**MATERIAL PROVIDED:**
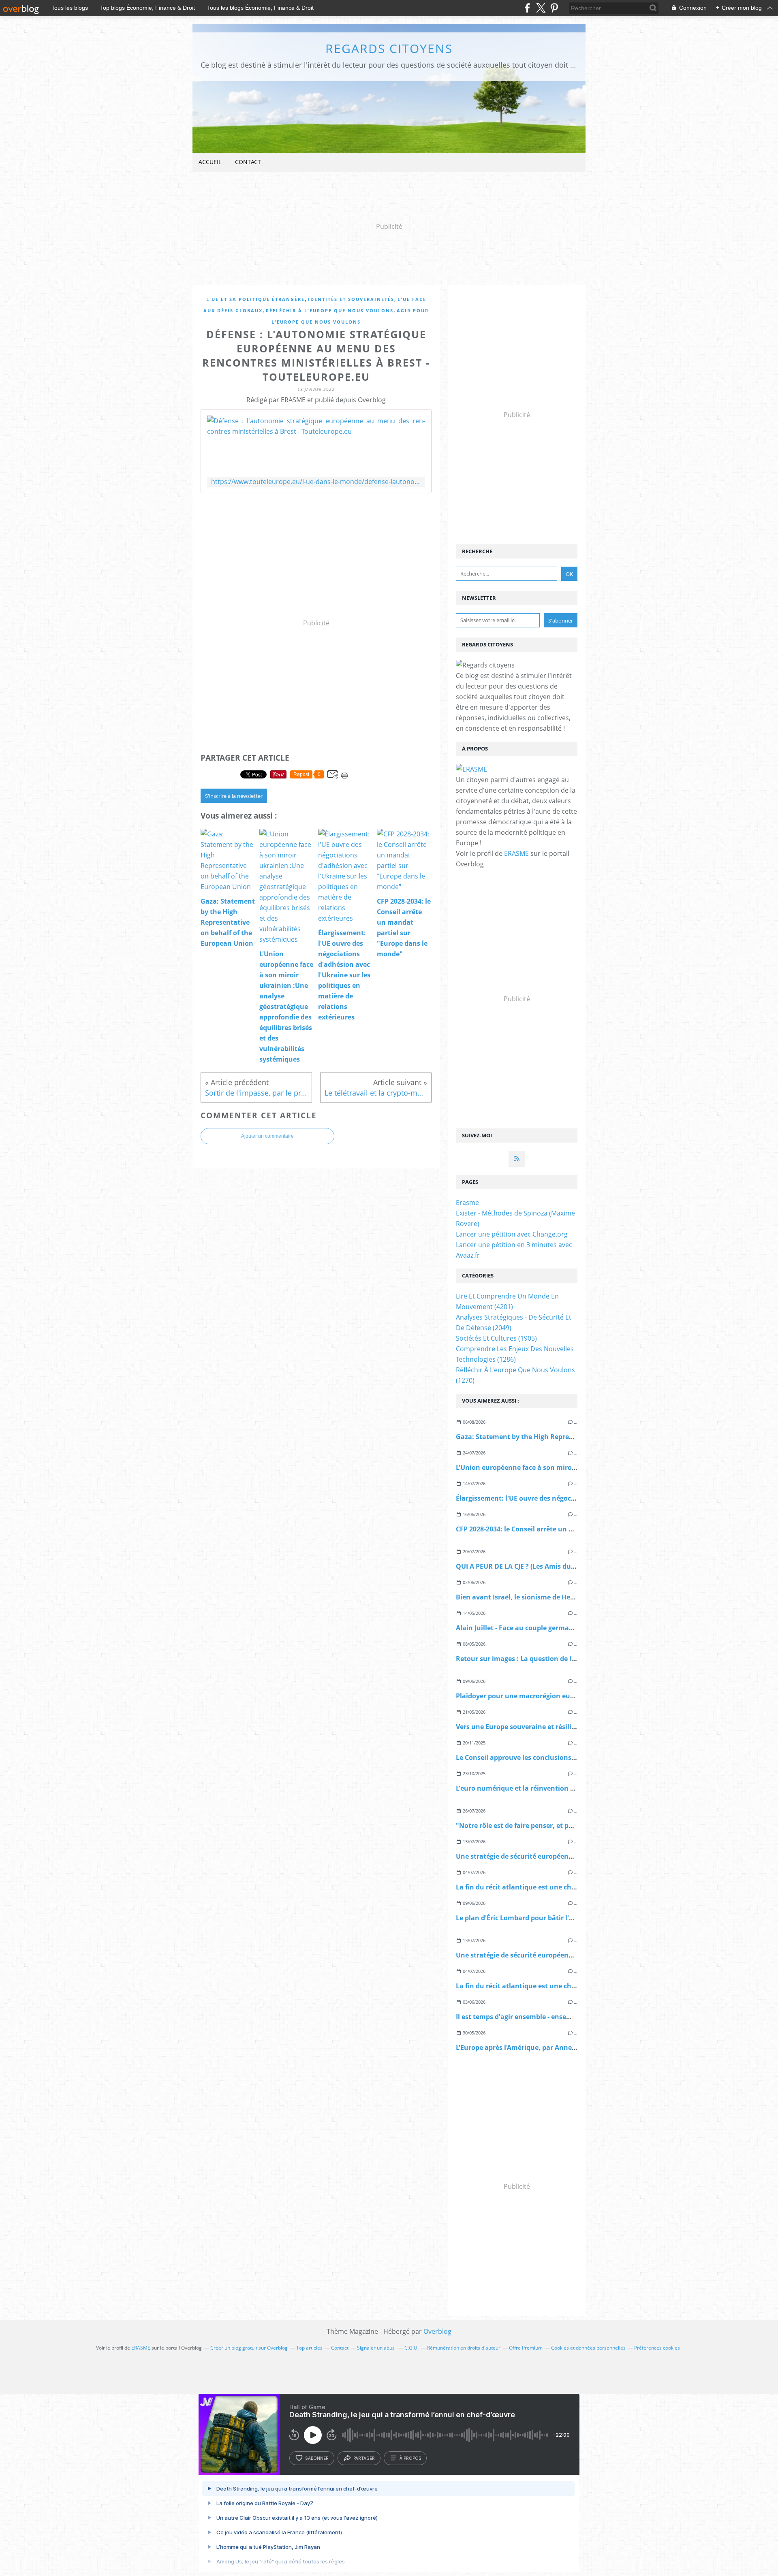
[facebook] (527, 8)
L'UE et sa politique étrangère (255, 299)
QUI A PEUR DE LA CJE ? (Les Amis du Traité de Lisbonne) (545, 1566)
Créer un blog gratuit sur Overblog (249, 2347)
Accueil (210, 162)
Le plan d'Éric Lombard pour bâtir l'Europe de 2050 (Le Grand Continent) (571, 1917)
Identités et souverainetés (351, 299)
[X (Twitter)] (541, 8)
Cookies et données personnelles (588, 2347)
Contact (248, 162)
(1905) (496, 1338)
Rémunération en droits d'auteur (463, 2347)
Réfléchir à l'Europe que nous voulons (329, 310)
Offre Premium (526, 2347)
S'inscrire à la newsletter (234, 796)
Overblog (437, 2331)
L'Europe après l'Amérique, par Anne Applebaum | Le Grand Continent (568, 2047)
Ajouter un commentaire (267, 1136)
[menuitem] (209, 162)
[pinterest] (554, 8)
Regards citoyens (389, 48)
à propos (410, 2458)
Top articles (309, 2347)
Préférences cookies (657, 2347)
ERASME (516, 853)
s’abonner (317, 2458)
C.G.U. (411, 2347)
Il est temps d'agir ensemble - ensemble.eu (524, 2016)
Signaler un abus (376, 2347)
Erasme (467, 1202)
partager (364, 2458)
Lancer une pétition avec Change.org (512, 1234)
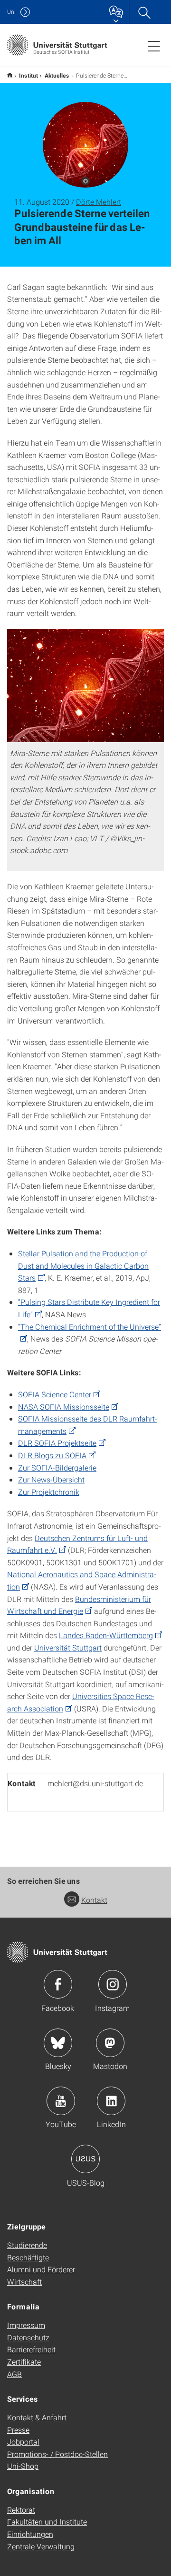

**ASSIGNED TASK:**
Begin at the first line of the material and copy each line exactly through the one containing "Accueil (210, 162)". Omit pictures.

**WRITTEN REPLY:**
[facebook] (527, 8)
L'UE et sa politique étrangère (255, 299)
QUI A PEUR DE LA CJE ? (Les Amis du Traité de Lisbonne) (545, 1566)
Créer un blog gratuit sur Overblog (249, 2347)
Accueil (210, 162)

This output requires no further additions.